Я сладко потянулся в кресле. Между мной и миром – полное равновесие. Я разобрал баррикаду. Вера в кухне звенела посудой.
– Добрый день, Вера, хорошо ли провели время?
– Прекрасно. Помогите мне.
Я нарезал хлеб, ветчину, вымыл тарелки и кстати сам умылся. Я запел даже песню, что бывало со мной сравнительно редко. Вера следила за мной исподтишка. На ней короткий передник, с розовых концов тонких пальцев капала вода.
Я сказал ей:
– Ивановский отличный паренек, не правда ли?
Вера посмотрела на меня с недоверием. Я ответил ей всем своим видом: у меня нет никаких подвохов, мои слова правдивы. Я познавал мудрость библейской легенды: после творческого акта творец почил от дел своих и увидел, что все «добро зело». Вера ничего не ответила, сделалась тихой и сдержанной.

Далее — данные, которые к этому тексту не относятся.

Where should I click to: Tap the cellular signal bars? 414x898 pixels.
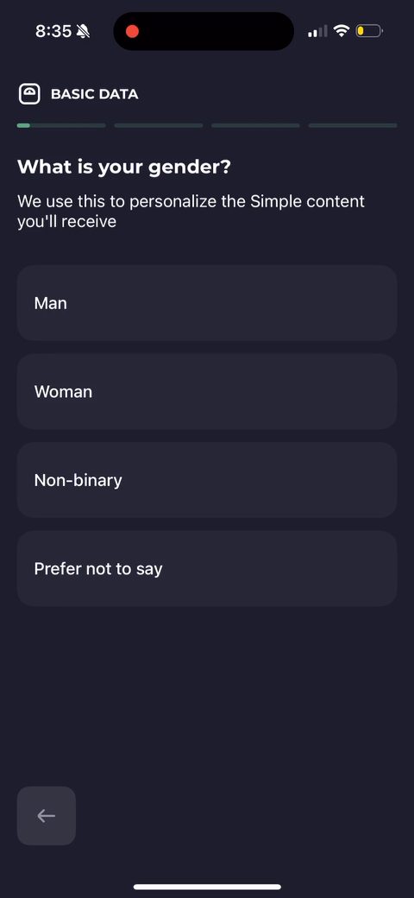coord(318,31)
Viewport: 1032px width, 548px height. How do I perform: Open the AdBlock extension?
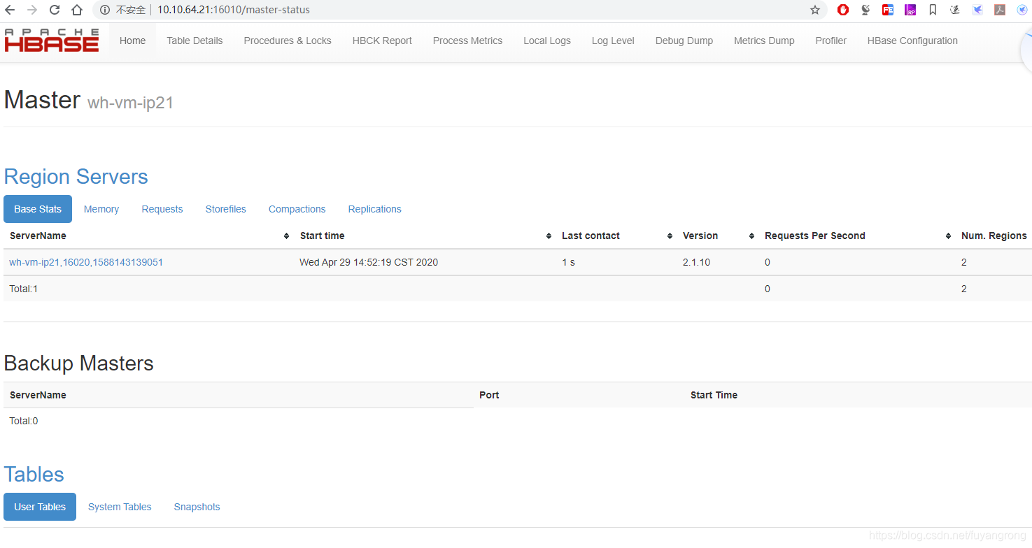(x=843, y=10)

После чая я обратил внимание коммунаров на сыщика. Сыщика начали выживать. В открытые окна пронзительно засвистели, выкрикивали ругательства, показывали кулаки. Когда это не помогло, на улицу вышли Мелиоранский и Любвин. Прохаживаясь мимо охранника, они старались задеть его плечами, а Любвин глядел на него столь мрачно и изуверски, что у сыщика не оставалось никаких сомнений относительно их, коммунаров, намерений. Сыщик скрылся.

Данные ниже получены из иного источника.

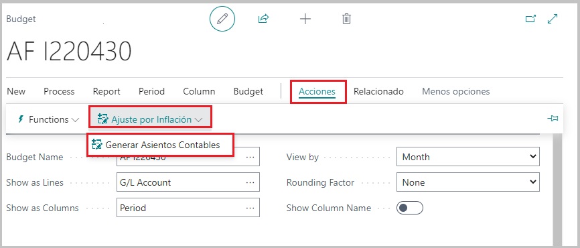Open the Report menu

106,91
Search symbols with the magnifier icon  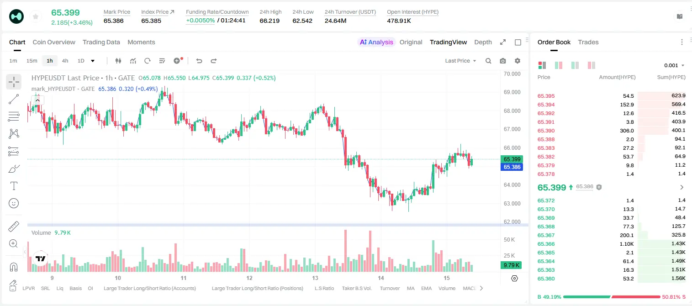click(488, 61)
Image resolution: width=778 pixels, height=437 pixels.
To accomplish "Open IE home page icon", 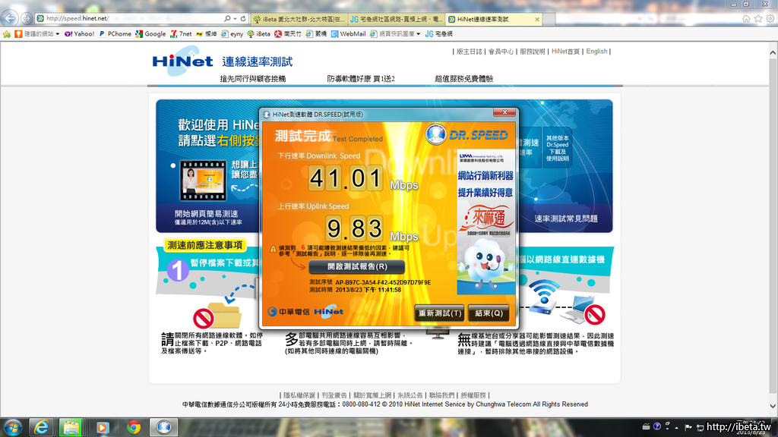I will [x=745, y=18].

Вечером я с предосторожностями пробрался на явочную квартиру. Отдавая воззвание Степану, я изменился в лице. Пока он медленно читал листок, я напрасно старался по игре его мускулов, по взгляду догадаться о приговоре. От нетерпения я не мог спокойно сидеть, то вставал, то садился опять, то разглядывал дешевые олеографии и открытки на стенах, то вертел в руках книги.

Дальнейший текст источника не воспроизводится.